Once he graduates from USF, Castle said he plans to attend law school. He hopes to “protect people that have been falsely accused” by the criminal justice system.
Family is a big influence in Castle’s life. He said they motivate him to be the best that he can be. His father, Charles Castle III, said Isaiah not only pushes himself to be better, but also the people around him.
“Isaiah has been taught to lead by example and push others up to perform to the best of their ability,” Charles said. “He has been taught to try and understand other points of view and empathize with their positions in life.”
When it comes to building relationships with others, Isaiah said his grandfather, Charles Castle Jr., taught him the value of respect for others.
“He was such an influential person just with me growing up,” Isaiah said. “He influenced me so much, less because of who he was, but more because of how he grew, how I was able to watch him grow as a person even in his late life.”
His grandfather passed away in March 2019. From growing up in times of segregation to fighting in the Vietnam War, Isaiah said his grandfather is his biggest inspiration.
“He’s gone through so many things in his life, and the things he taught me I’ll carry with me for the rest of my life … If you treat others the way that you want to be treated, your relationships with people will grow exponentially if you just follow that one principle.
“There’s a lot of people that I have in my life that have had an influence on who I am today, but none more than my granddad.”
For Rodriguez-Campos, her late grandmother is also an example of persistence and strength that plays a significant role in her life and her career path.
“She was an excellent example of how you can become educated, no matter where you’re at in life,” Rodriguez-Campos said. “She went to college and at that point, Black young women did not get educated at all. And she ended up working in the capitol building [in Puerto Rico] and that’s a pretty high-level position and usually women didn’t even have [one].
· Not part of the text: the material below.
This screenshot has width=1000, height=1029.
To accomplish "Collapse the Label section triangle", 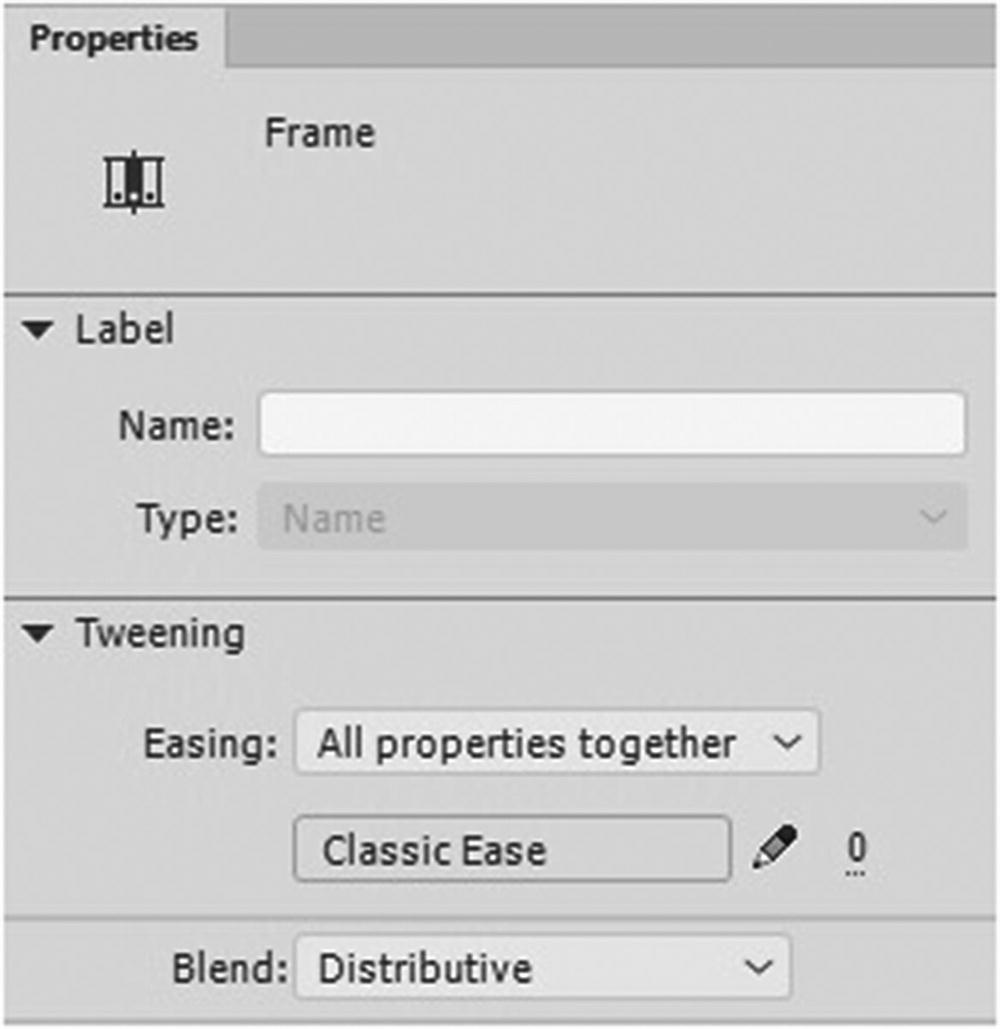I will 40,331.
“She broke down the barriers that I want to break down someday as well. I want to continue serving her memory in that sense to make sure that I continue to take those positions that are normally based on gender, whether you can get them or not. She was definitely an example that that’s not stopping you from succeeding and being in that position.”
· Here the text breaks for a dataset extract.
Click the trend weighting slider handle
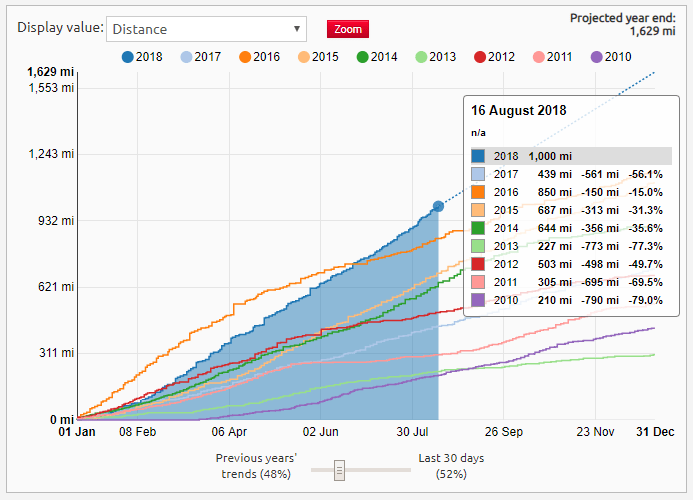340,469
Born and raised in Puerto Rico, Rodriguez-Campos said her roots and cultural background are an important aspect of who she is today and inspired her to “be a voice for those that are not represented in our everyday lives.”
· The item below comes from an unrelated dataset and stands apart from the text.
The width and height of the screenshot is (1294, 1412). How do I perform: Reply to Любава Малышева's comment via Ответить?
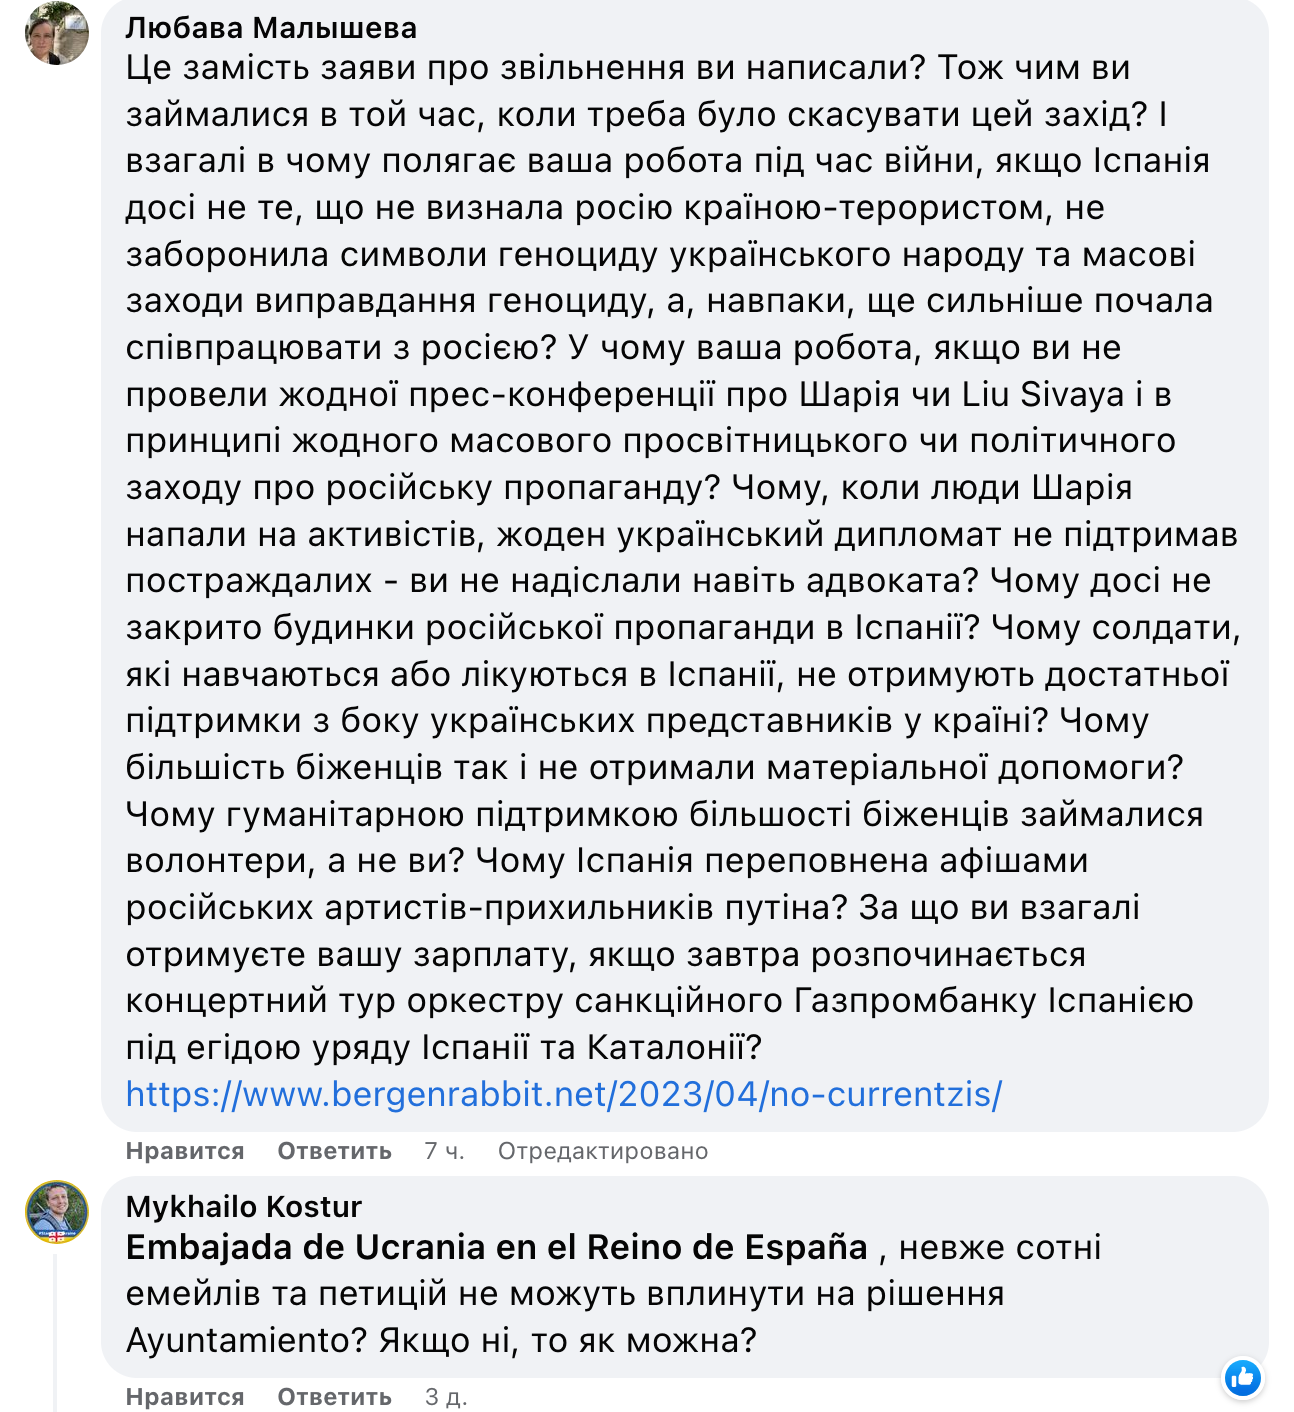point(334,1151)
“Growing up in a Caribbean island is sometimes a little bit different than growing up in different areas. I carry Puerto Rico everywhere I go and … I’m always very proud of it and I’m proud of being a minority voice that can kind of explain what it is to have that further understanding of being a leader or being someone that represents others.
“I want to make sure that I equally represent those that might be in marginalized communities and feel like they don’t have a voice.”
Despite starting off their terms facing COVID-19, Rodriguez-Campos and Castle look forward to their time in office and hope to be an advocate for students.
“I want to be the best advocate for students that I can be,” Rodriguez-Campos said. “I think it takes both going personally and professionally to be able to listen and be educated and then relate that information to administration in order to accurately represent what the students need on our campus.”